Regression with Time Series Data

Natasha Kang

Xiamen University, Chow Institute

March, 2026

What We Have Modeled So Far

So far in this course, we have focused on the dynamics of a single time series.

AR, MA, and ARIMA models ask questions such as:

How persistent is this variable?
How do shocks propagate over time?
How much of today can be explained by the past?

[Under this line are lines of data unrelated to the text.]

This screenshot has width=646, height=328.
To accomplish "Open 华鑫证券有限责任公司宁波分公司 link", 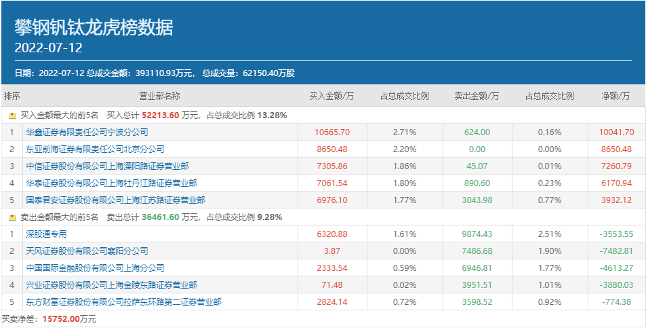I will coord(87,132).
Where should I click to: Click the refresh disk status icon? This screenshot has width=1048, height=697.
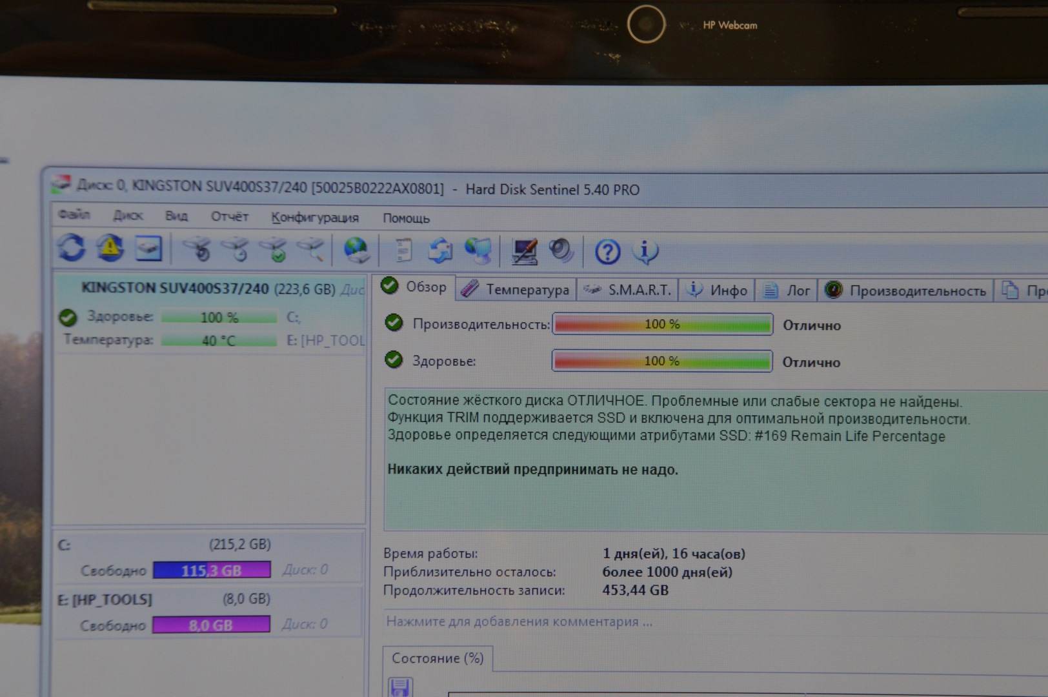[71, 248]
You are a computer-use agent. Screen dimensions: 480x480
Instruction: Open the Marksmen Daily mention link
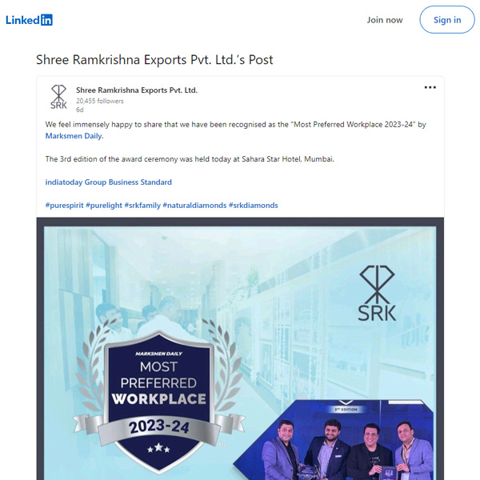pos(74,136)
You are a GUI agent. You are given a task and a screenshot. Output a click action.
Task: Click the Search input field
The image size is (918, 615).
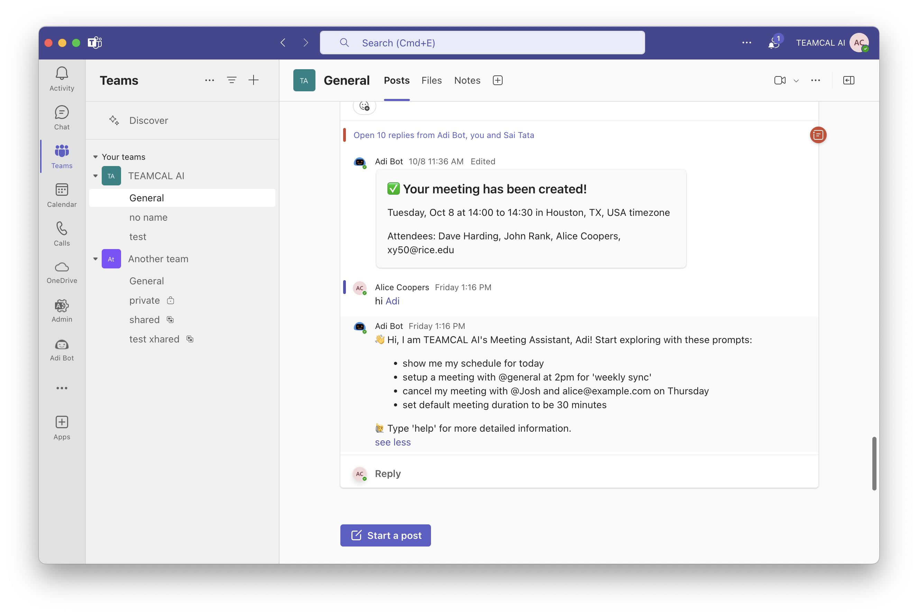click(x=482, y=43)
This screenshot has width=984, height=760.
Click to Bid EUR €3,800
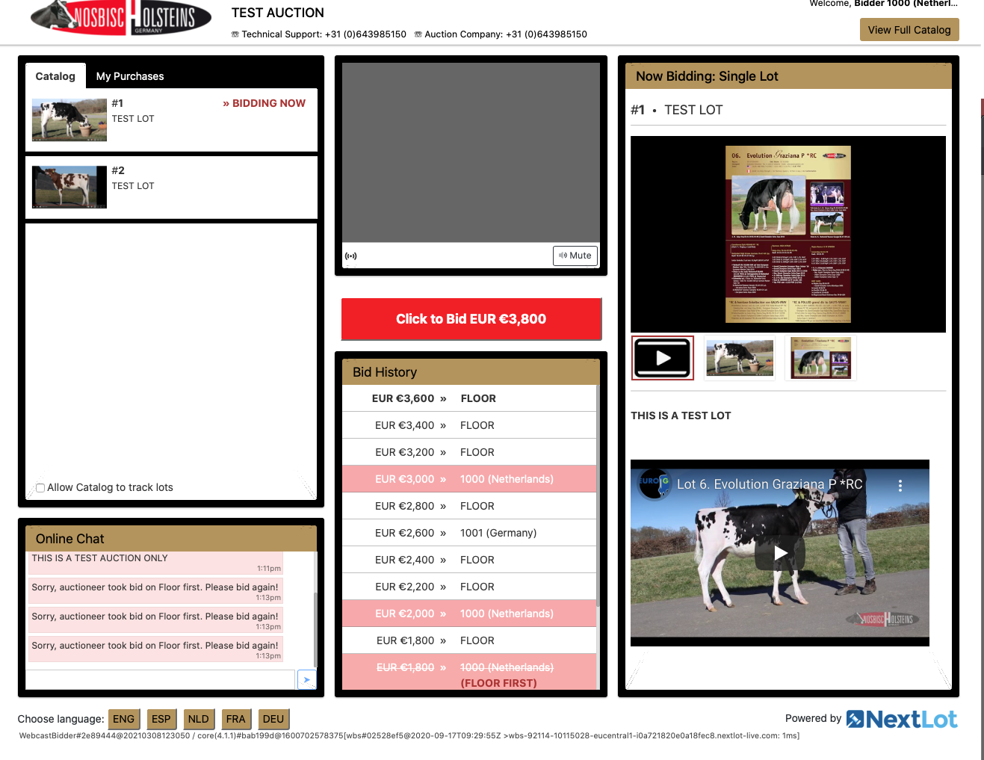point(471,319)
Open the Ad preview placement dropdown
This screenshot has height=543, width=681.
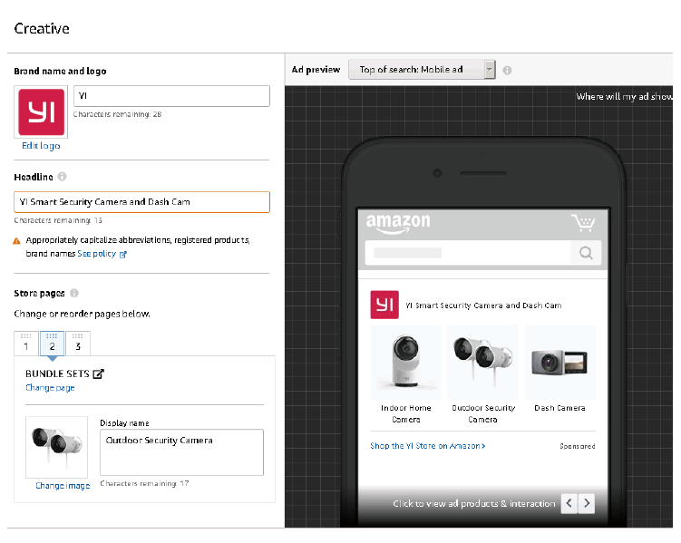(422, 70)
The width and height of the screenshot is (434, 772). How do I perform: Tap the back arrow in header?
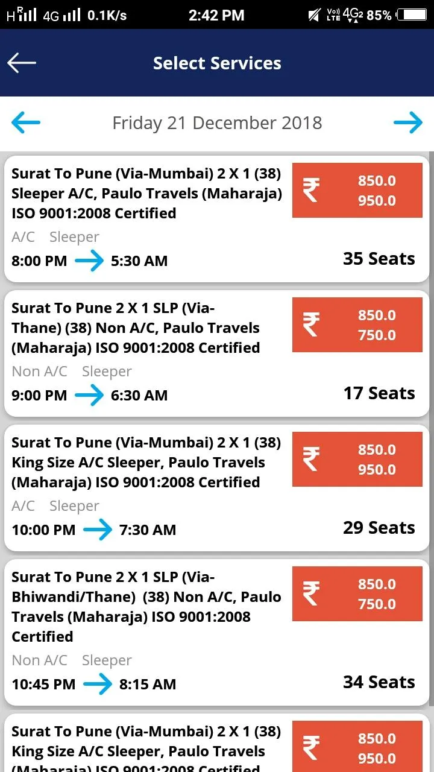[22, 63]
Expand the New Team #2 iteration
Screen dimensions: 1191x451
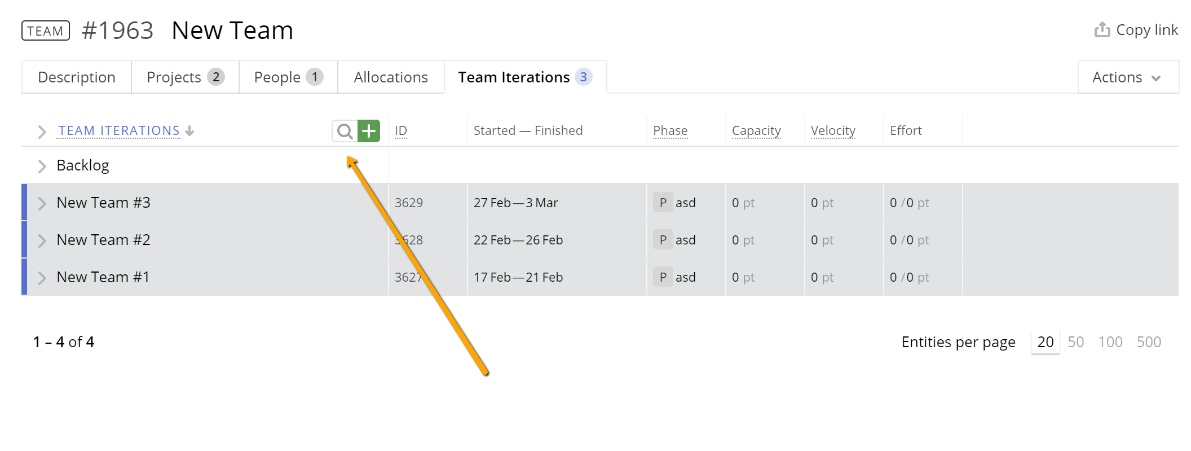tap(42, 240)
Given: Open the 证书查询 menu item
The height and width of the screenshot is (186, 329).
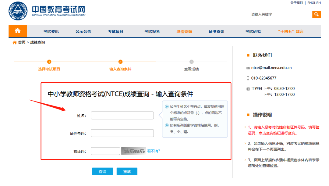Looking at the screenshot, I should tap(216, 31).

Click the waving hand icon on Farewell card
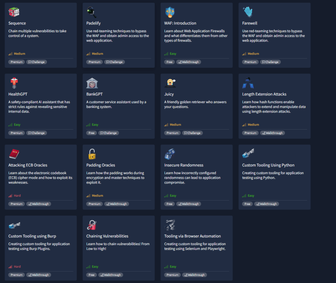[x=248, y=12]
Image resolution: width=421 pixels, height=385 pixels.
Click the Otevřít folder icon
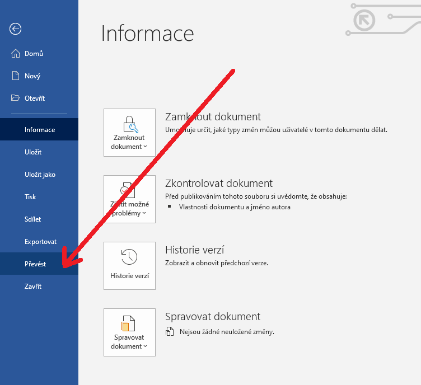(16, 98)
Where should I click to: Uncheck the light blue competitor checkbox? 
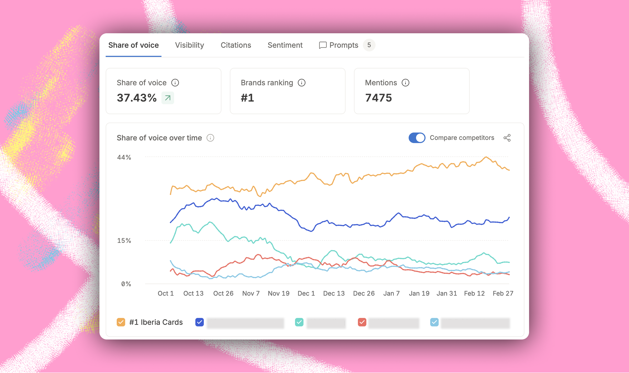click(434, 322)
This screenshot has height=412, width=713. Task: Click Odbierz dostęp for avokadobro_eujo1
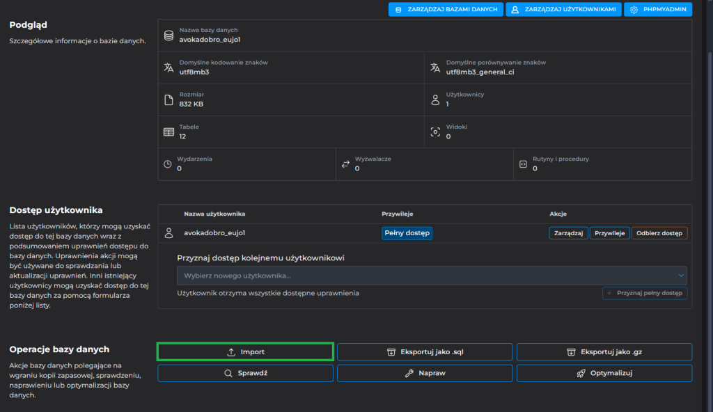tap(659, 233)
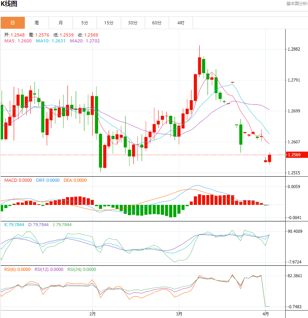The height and width of the screenshot is (318, 308).
Task: Switch to the 4时 chart tab
Action: tap(180, 23)
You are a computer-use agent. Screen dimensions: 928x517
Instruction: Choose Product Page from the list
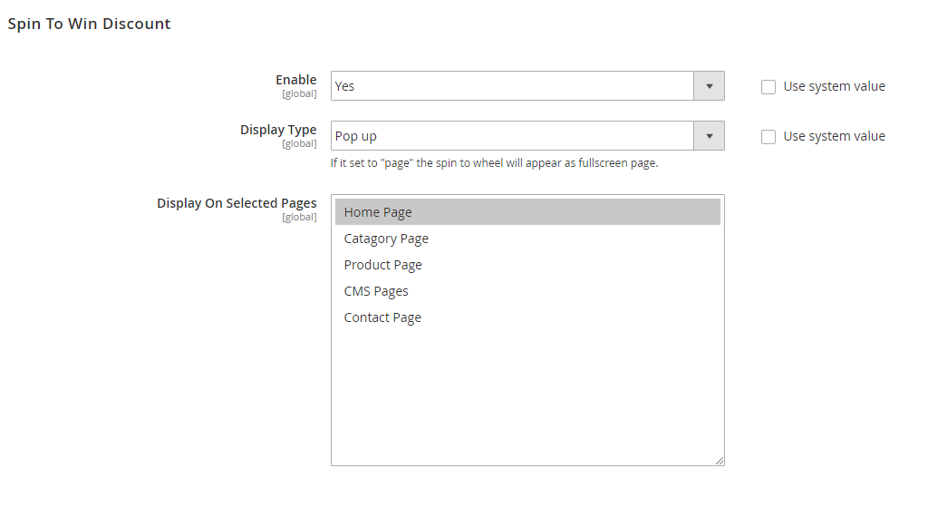click(382, 265)
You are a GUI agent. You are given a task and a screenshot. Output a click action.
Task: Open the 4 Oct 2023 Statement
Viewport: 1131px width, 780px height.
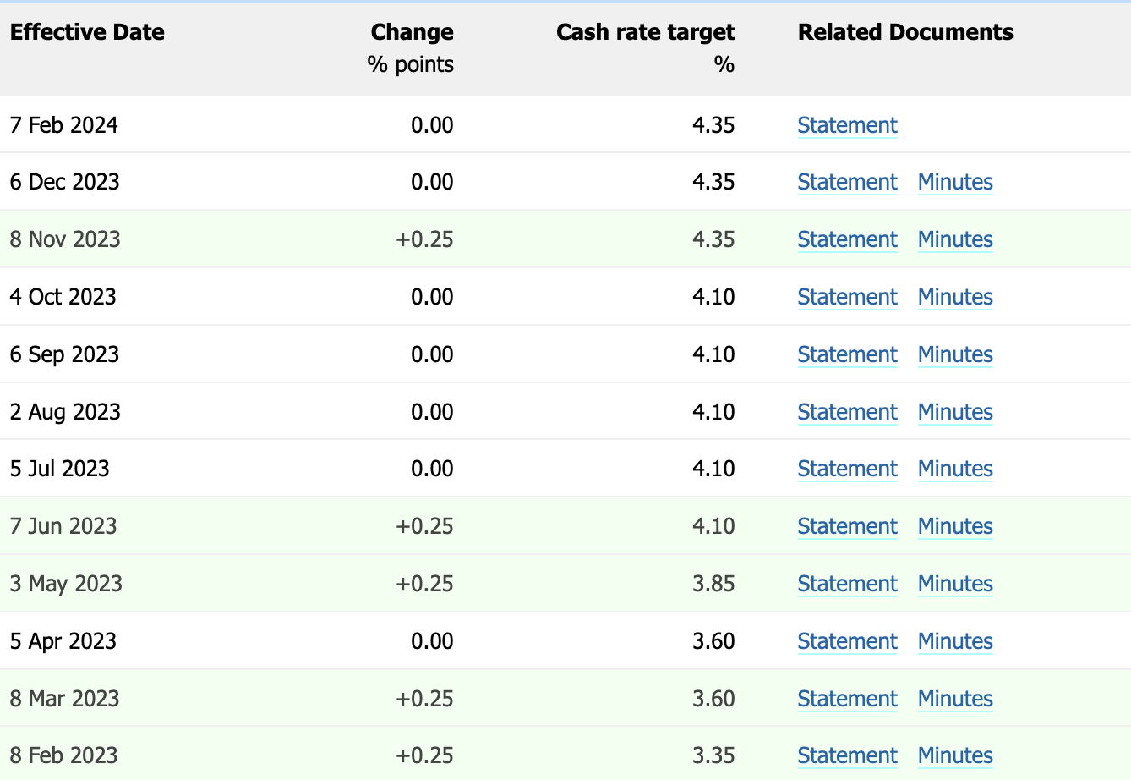(x=847, y=297)
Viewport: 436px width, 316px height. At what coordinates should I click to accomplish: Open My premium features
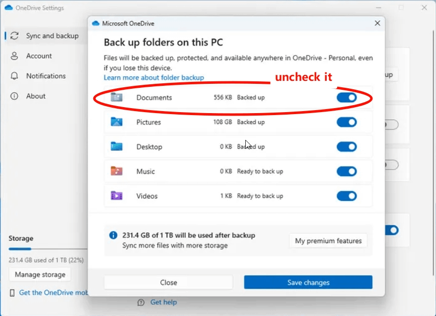coord(328,241)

These models describe internal dynamics — how a variable evolves on its own.

What ARIMA Leaves Out

Univariate time series models, such as ARIMA, describe how a variable evolves based on its own past.

They do not incorporate information from other observed variables.

For example, when income and consumption are observed over time, one may ask:

How are movements in income related to movements in consumption over time?

Regression provides a simple way to summarize such relationships.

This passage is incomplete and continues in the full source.